The main differences are that there's an ecological parable embedded in it (because this is 2009, not 1899), and that you're given a chance to identify with the alien invaders instead of the primitive natives. Which, alas, a lot of people have taken, showing us just how horribly little we've learned since the 1800s about colonialism, imperialism, and race.
The good, old days come back a-callin'! :lol:

More seriously, though, I personally think most of it is specifically people taking issue with the Luddism and general Mary Sue-ish tendencies of the Navi, rather than identifying with the oppression/persecution/eviction/whatever. And perhaps some backlash against what they perceive as trite and politically correct stereotypes of "White men bad, natives good". Although to be sure, there are some genuine technocratic militarists as well among the RDA fans, if the interwebs are any indication.
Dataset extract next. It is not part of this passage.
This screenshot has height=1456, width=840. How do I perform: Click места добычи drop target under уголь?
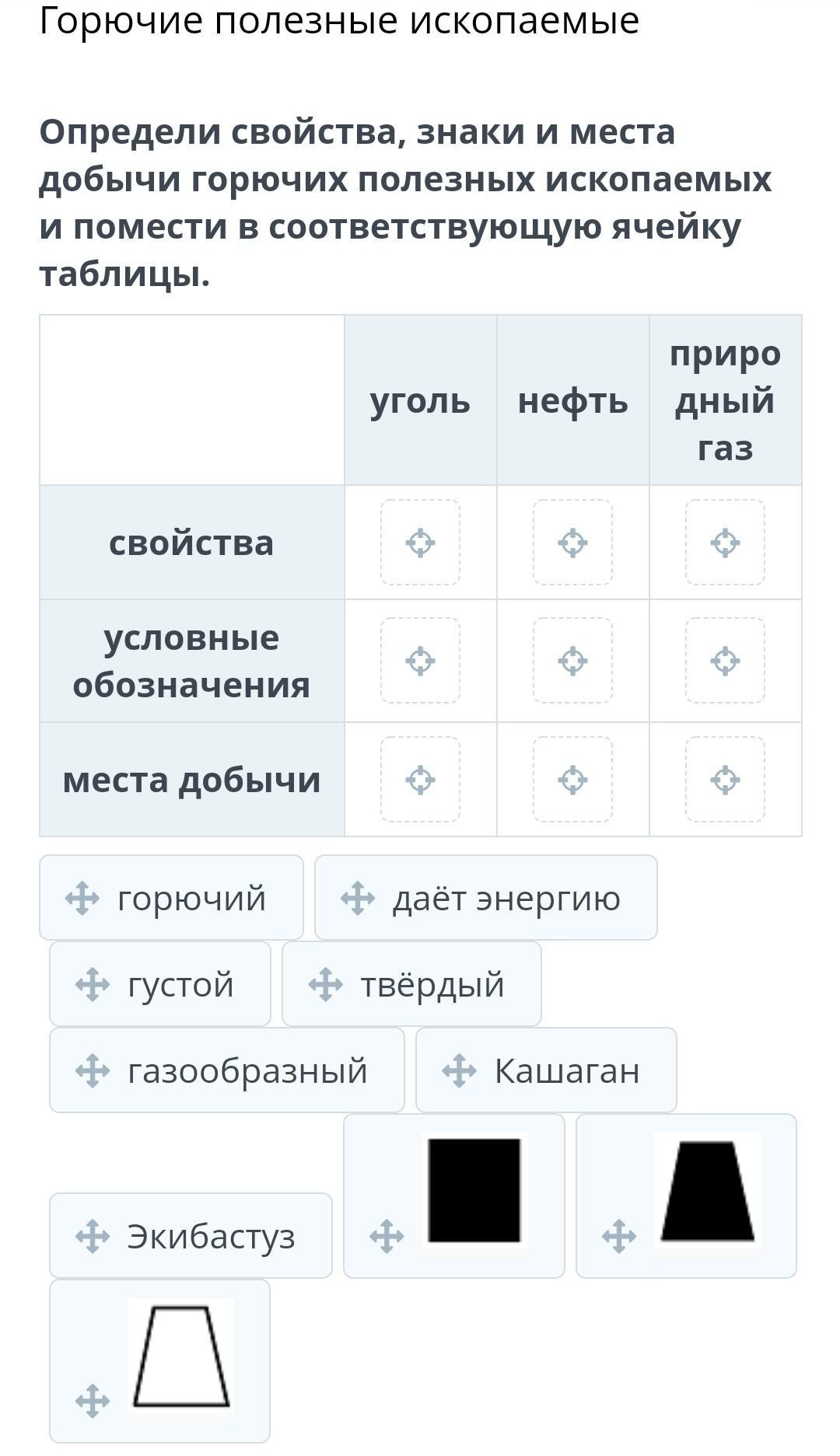click(420, 780)
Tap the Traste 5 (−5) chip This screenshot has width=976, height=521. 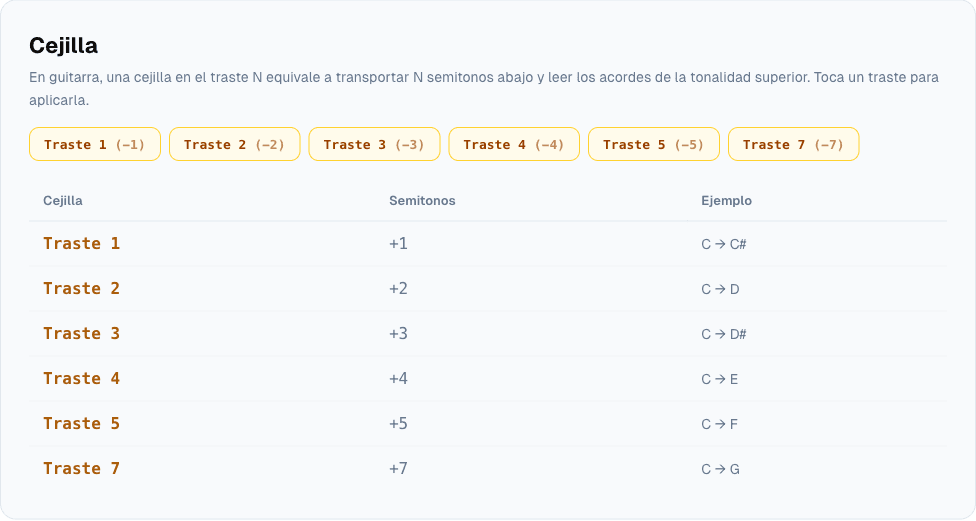point(654,144)
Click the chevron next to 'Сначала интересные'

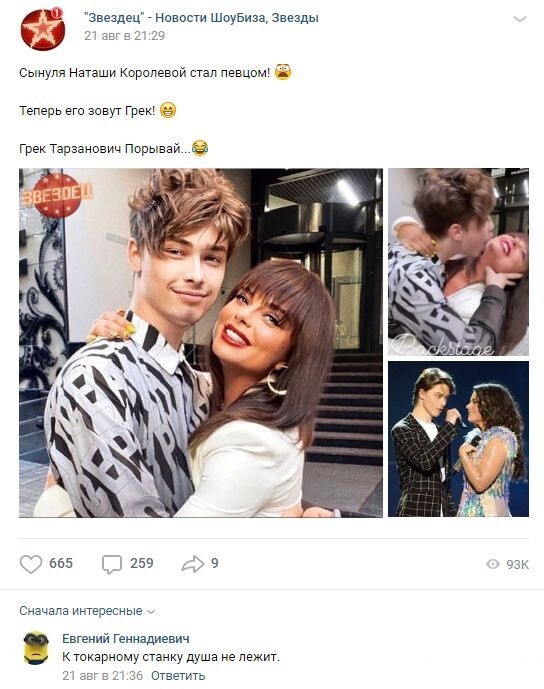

Me, I personally think the RDA are too stupid to breathe (not quite as bad as the original Martians, but up there). But if one assumes that Earth is indeed as bad off as the supplementary material has it and depends on the magic metal so bad, they do have some kind of point and good intentions, even if they are utter idiots about how they actually do their work.
*If you ever read War of the Worlds, you realize that a Martian version of Darth Hoth could make essentially the same dickheaded argument about the book: "how dare they fight back? We have the right to kill them whenever we please, and doing anything else is a sign of our unusual mercy!"
In the post you quoted, I made no comment about the moral rightness or wrongness of the RDA. All I did was criticise NecronLord's analogy by pointing out that while, yes, the scenarios have a common thematic ancestor, they were not remotely the same in their particulars. Do you disagree that there is a significant amount of difference between "Let's chase the Indians away, they're sitting on a gold mine and are too stupid to sell it to us or make use of it themselves, even though we offered them thunder sticks and fire water" and "Yay, puny Earthlings! Let's murder all of them and eat the ones we didn't murder alive and grow their children in factory farms!" :?:
Last edited by Darth Hoth on 2011-05-16 11:45am, edited 1 time in total.
"But there's no story past Episode VI, there's just no story. It's a certain story about Anakin Skywalker and once Anakin Skywalker dies, that's kind of the end of the story. There is no story about Luke Skywalker, I mean apart from the books."

-George "Evil" Lucas
User avatar
Sarevok
The Fearless One
Posts: 10681
Joined: 2002-12-24 07:29am
Location: The Covenants last and final line of defense

Re: EPIC FAIL Master Races

Post by Sarevok »

The Navi had been shooting at the RDA long before they resorted to lethal force though. The ongoing low intensity attacks by Navi are heavily implied at the start of the film. The first time we see RDA bulldozers they are riddled with arrows. During his briefing towards newcomers to Pandora Quartich makes it clear how dangerous Navi are and how despite best of his security personnels efforts not everyone is going survive their stint. Despite stockpiling VTOLs and AMP suits that could steamroll any primitive resistence it is quite clear the RDA never used them before against the Navi. During the assault on Home tree it is quite clear this is the first time the Navi experienced gunships being used.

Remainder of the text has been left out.